PAZ BRILLANTE
Calamanda Nevado Cerro
La una ¡Ya siete de julio! El desasosiego se apodera de mí; antes de acostarme prepararé las zapatillas blancas de pádel, las domadas, el pañuelo rojo, la faja, la camisa y el pantalón blanco: ahí; todo junto. Estiro treinta veces cada gemelo, entrené esta tarde una hora para el encierro de mañana; ahora toca la bolsa de guisantes congelados sobre el soleo derecho… me juega malas pasadas al final de la carrera. La batería del móvil va justa, ¡a cargarla!, ¿lo que saqué del cajero está en la cartera pequeña? Sí. Pues está todo.
Hay luna llena, tiene una redondez perfecta, parece que quiere entrar por la ventana. Le tengo casi tanta devoción como a San Fermín. La miro un rato y a dormir; ¡cada vez está más bonita! No se va del rabillo del ojo, aparece y desaparece; relaja un montón.

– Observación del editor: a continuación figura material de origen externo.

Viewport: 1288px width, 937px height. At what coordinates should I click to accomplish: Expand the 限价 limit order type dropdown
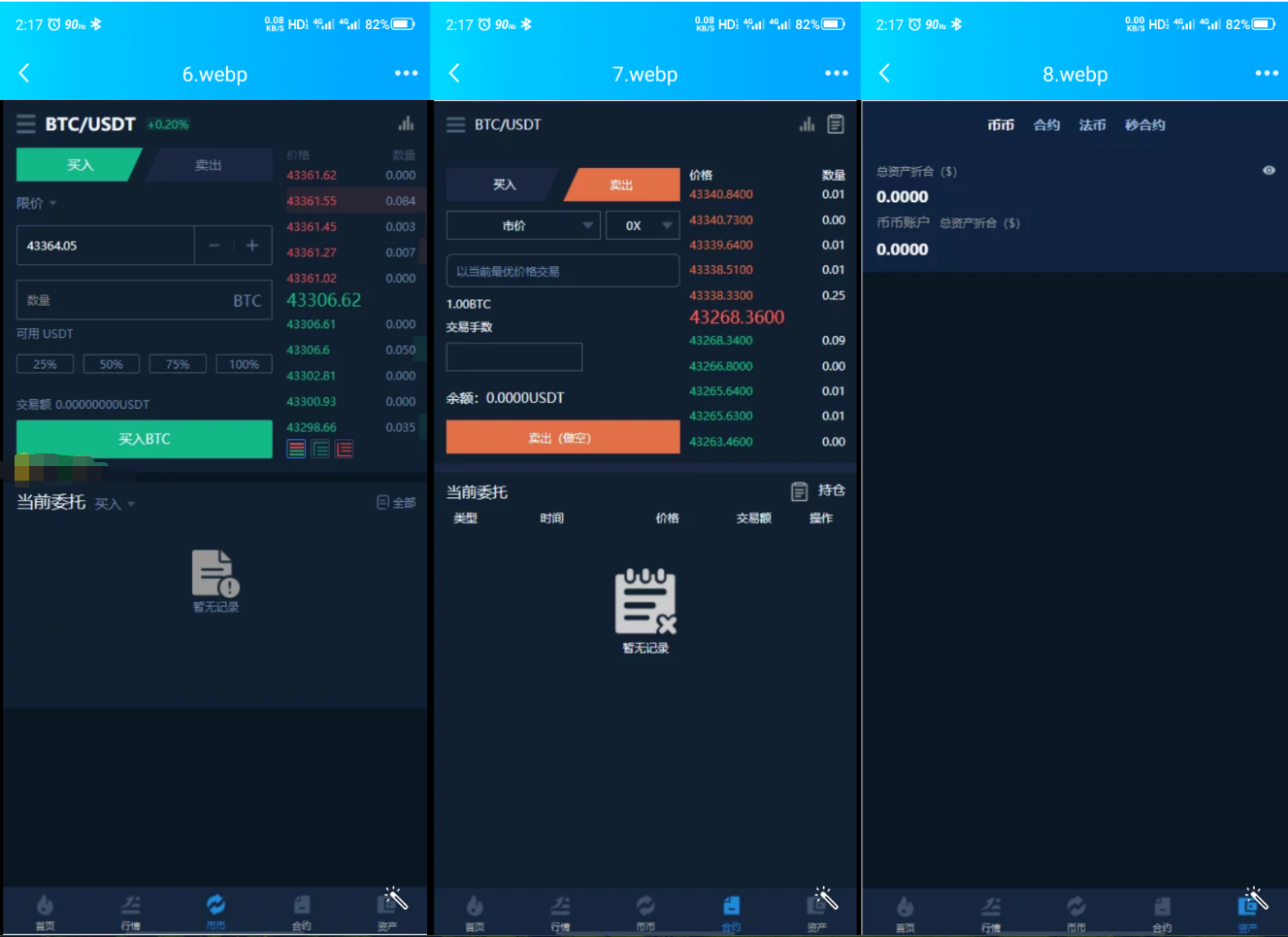tap(37, 203)
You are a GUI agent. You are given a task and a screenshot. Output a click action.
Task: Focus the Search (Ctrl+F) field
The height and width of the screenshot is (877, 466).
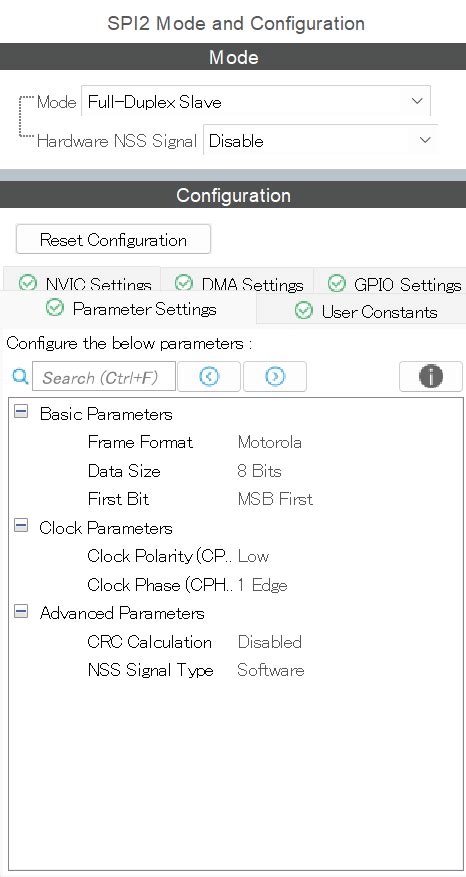[x=104, y=377]
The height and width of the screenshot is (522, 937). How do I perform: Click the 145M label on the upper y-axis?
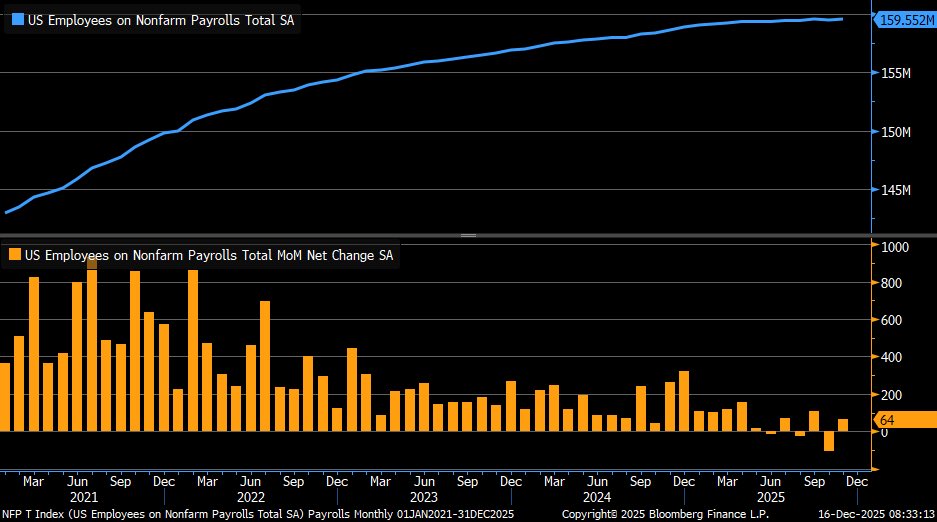894,190
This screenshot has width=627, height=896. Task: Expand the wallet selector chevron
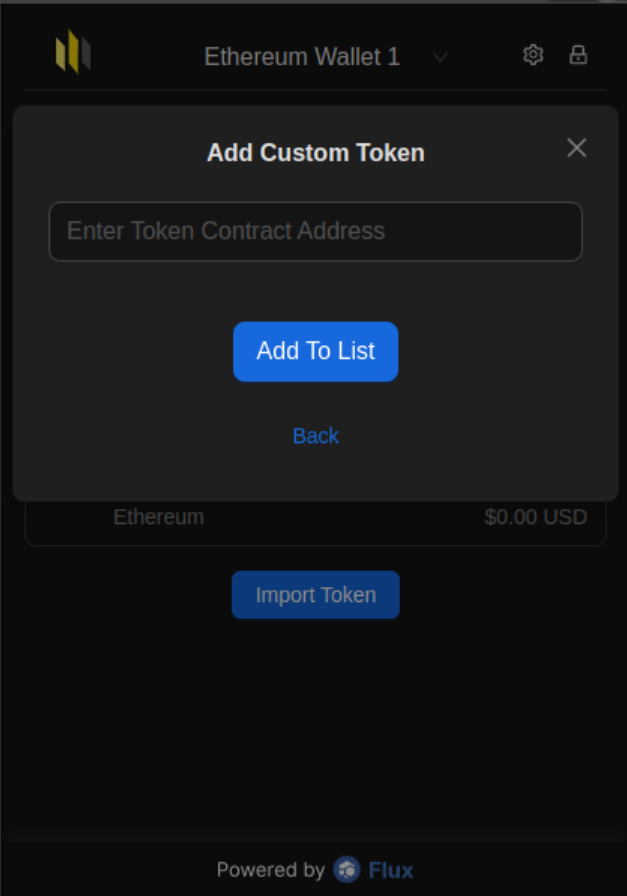click(x=440, y=57)
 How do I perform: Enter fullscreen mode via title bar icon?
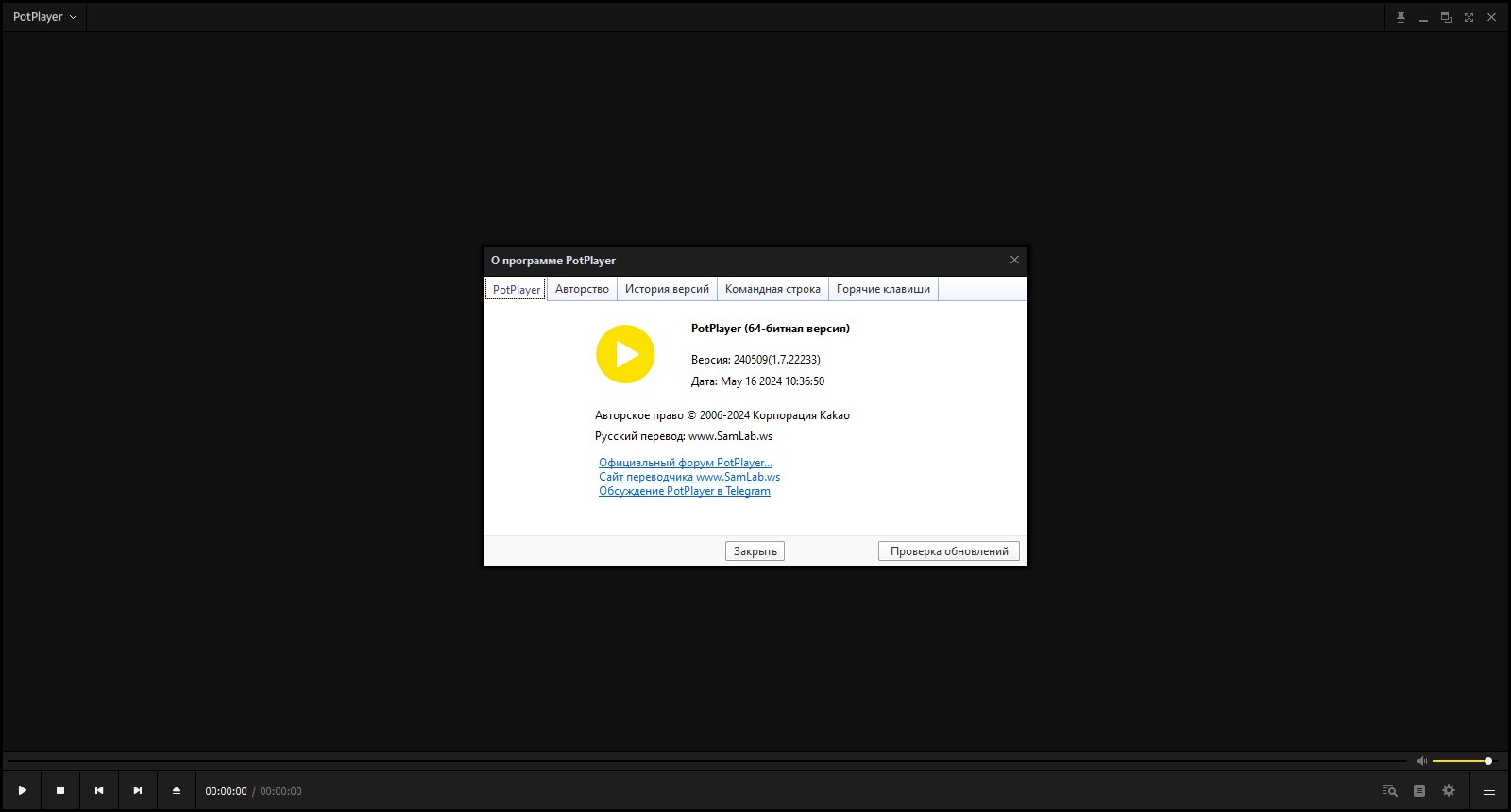pos(1469,17)
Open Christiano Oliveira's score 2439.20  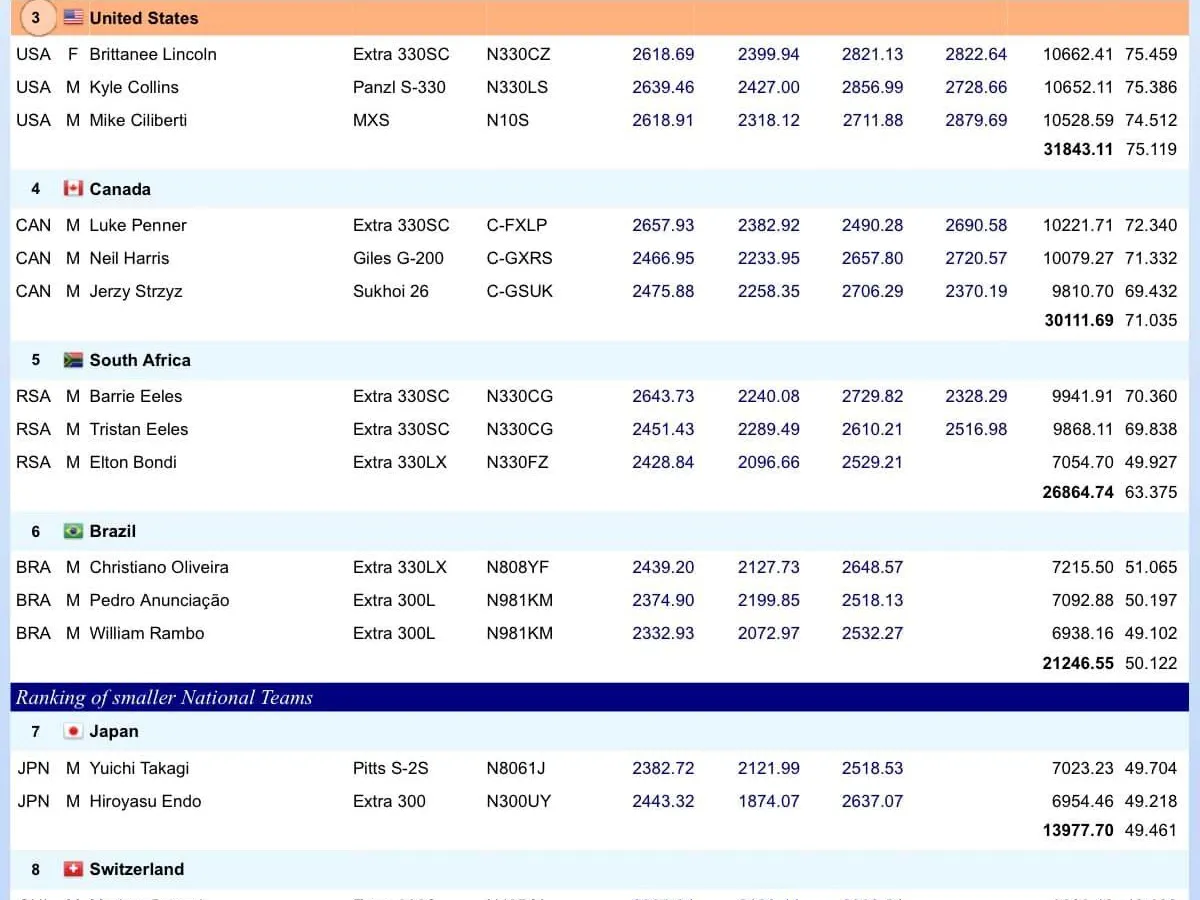tap(663, 567)
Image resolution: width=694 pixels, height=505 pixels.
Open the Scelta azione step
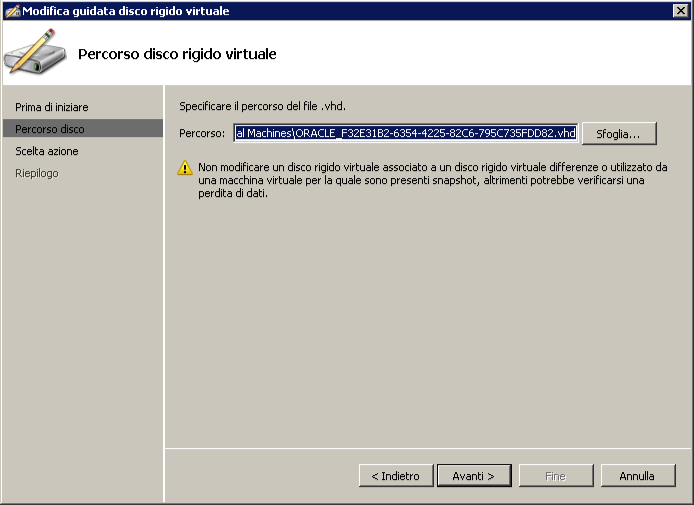pos(46,151)
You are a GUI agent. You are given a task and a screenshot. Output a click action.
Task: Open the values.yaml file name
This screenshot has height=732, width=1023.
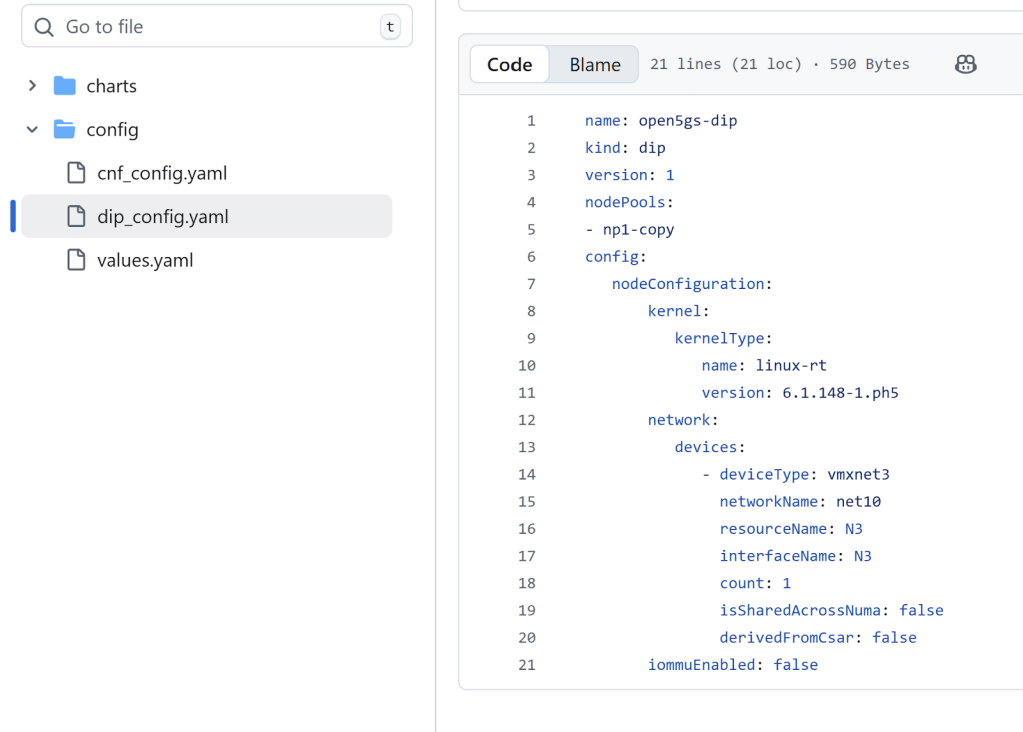[x=145, y=260]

No queríamos pararnos y nos topamos con el tapón de gente, hay una multitud aglomerada en San Saturnino, entre el Ayuntamiento y la iglesia de San Lorenzo. El bocata se espachurra, seguro; lo levantaré. En cuanto salgamos de aquí repongo calorías. La cuadrilla tiene un morro; lo han pellizcado hasta darle fin.
Qué horas… ¡Y en la cama…!
¿No puse la alarma?
POR LA NOCHE, FUEGOS ARTIFICIALES.
Paula Fernández Suárez
Aquel año en que te conocí, era muy joven. Lo quería hacer todo y no perderme nada. Recuerdo que nos cogimos de la mano mientras la explosión de cortisol se expandía por todo nuestro cuerpo tras el chupinazo. Apreté más fuerte tu mano solo para comprobar que tú me respondías. Corrimos delante del peligro sintiendo esa claridad mental de tener todos los sentidos coordinados, funcionando como el maravilloso engranaje que somos.
Los dos deseábamos volver a sentir la misma emoción con los Kilikis, así que nos apresuramos en los años siguientes y tuvimos un niño, Iker, que pronto pidió un hermanito y un perro, único miembro de la familia al que no le gustaban los fuegos artificiales.
Hasta que llegó un momento en que oía chupinazos todas las tardes . Corría delante del toro con más concentración que nunca, pero él siempre conseguía alcanzarme. Veía un kiliki todas las noches y ya no necesitaba salir para ver los fuegos artificiales.
Un día, mientras dormías agotado tras otras 204 horas, entré en la comisaría. Cuando me preguntaron qué quería solo les dije: la fiesta ha terminado. La mirada del joven se posó en mi mejilla y se dispuso a redactar nuestro final y mi principio.